**** Supplied material ****
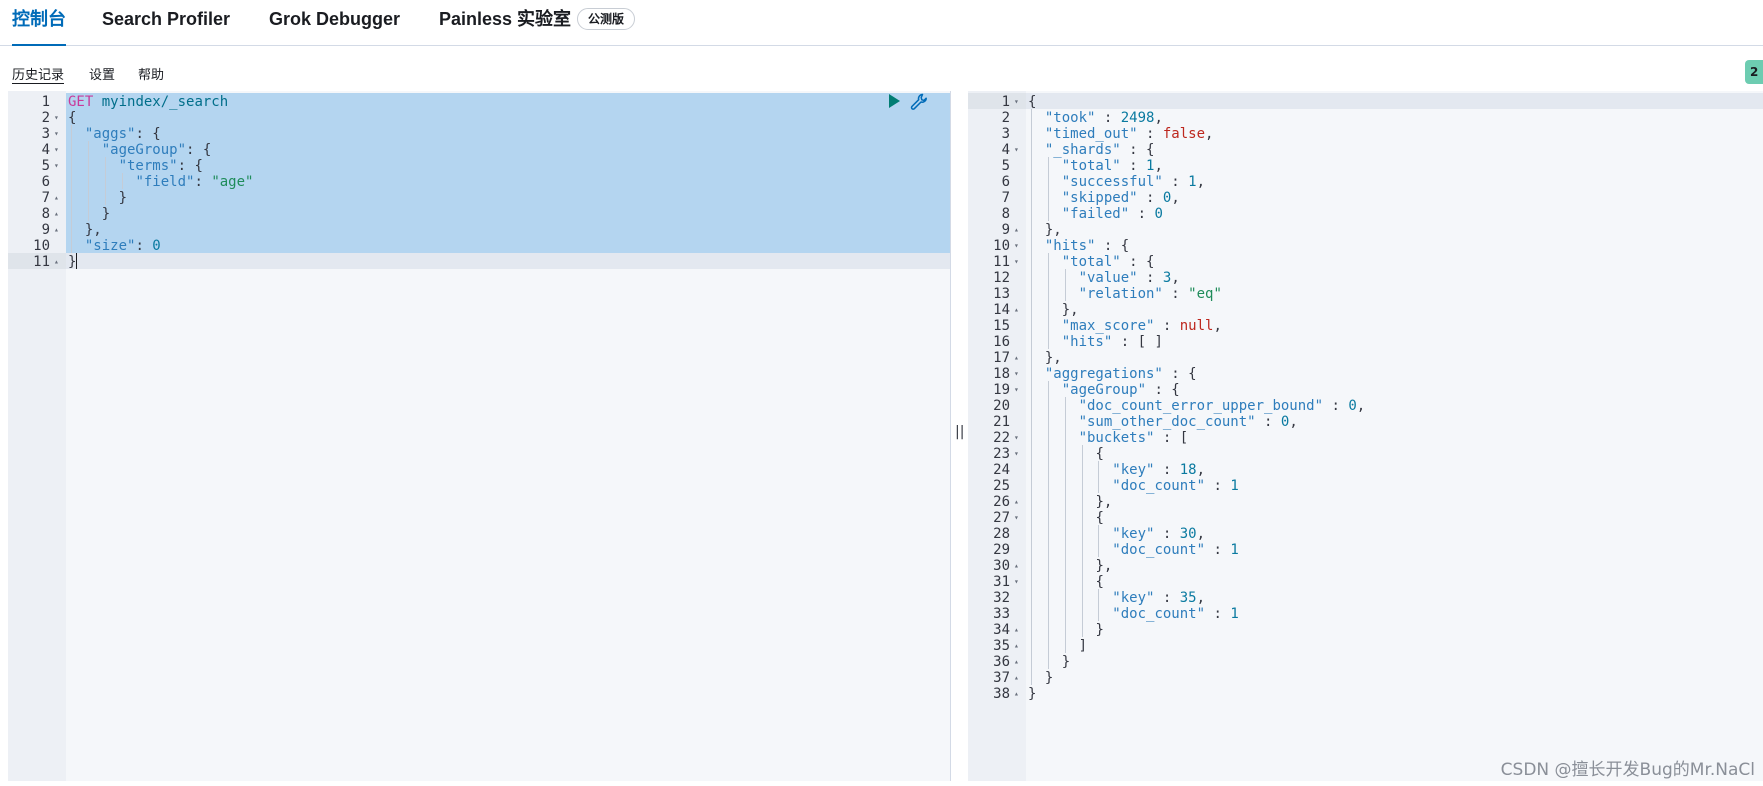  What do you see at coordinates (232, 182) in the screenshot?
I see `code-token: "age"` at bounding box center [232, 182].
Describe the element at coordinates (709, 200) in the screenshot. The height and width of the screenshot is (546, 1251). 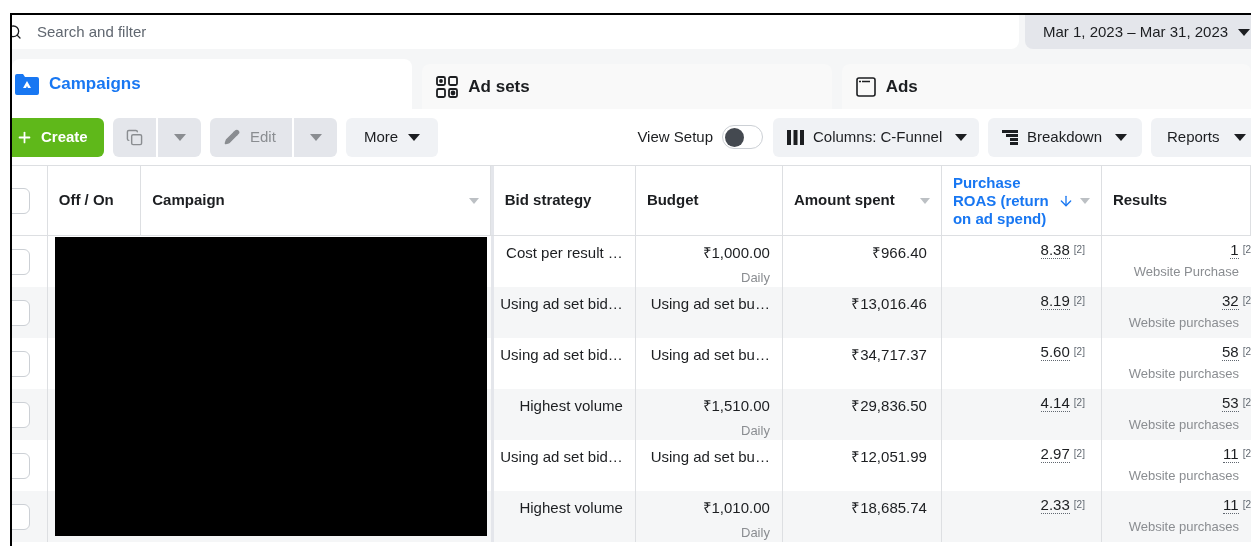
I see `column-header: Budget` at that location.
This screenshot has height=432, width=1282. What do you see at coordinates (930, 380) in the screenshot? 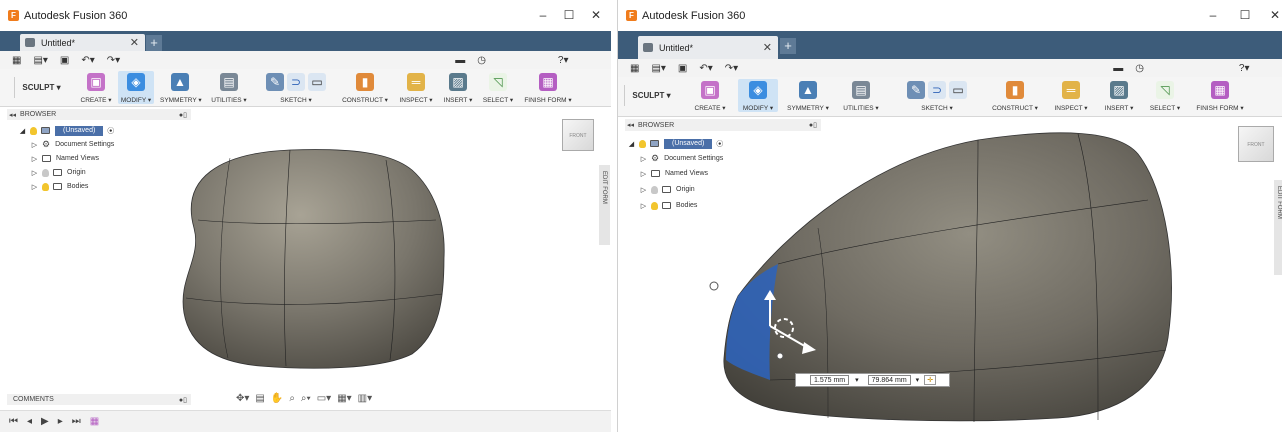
****
Activity:
Reproduce all of the items above verbatim, omitting the pictures.

Output below:
  What do you see at coordinates (232, 182) in the screenshot?
I see `code-token: "age"` at bounding box center [232, 182].
Describe the element at coordinates (709, 200) in the screenshot. The height and width of the screenshot is (546, 1251). 
I see `column-header: Budget` at that location.
This screenshot has height=432, width=1282. What do you see at coordinates (930, 380) in the screenshot? 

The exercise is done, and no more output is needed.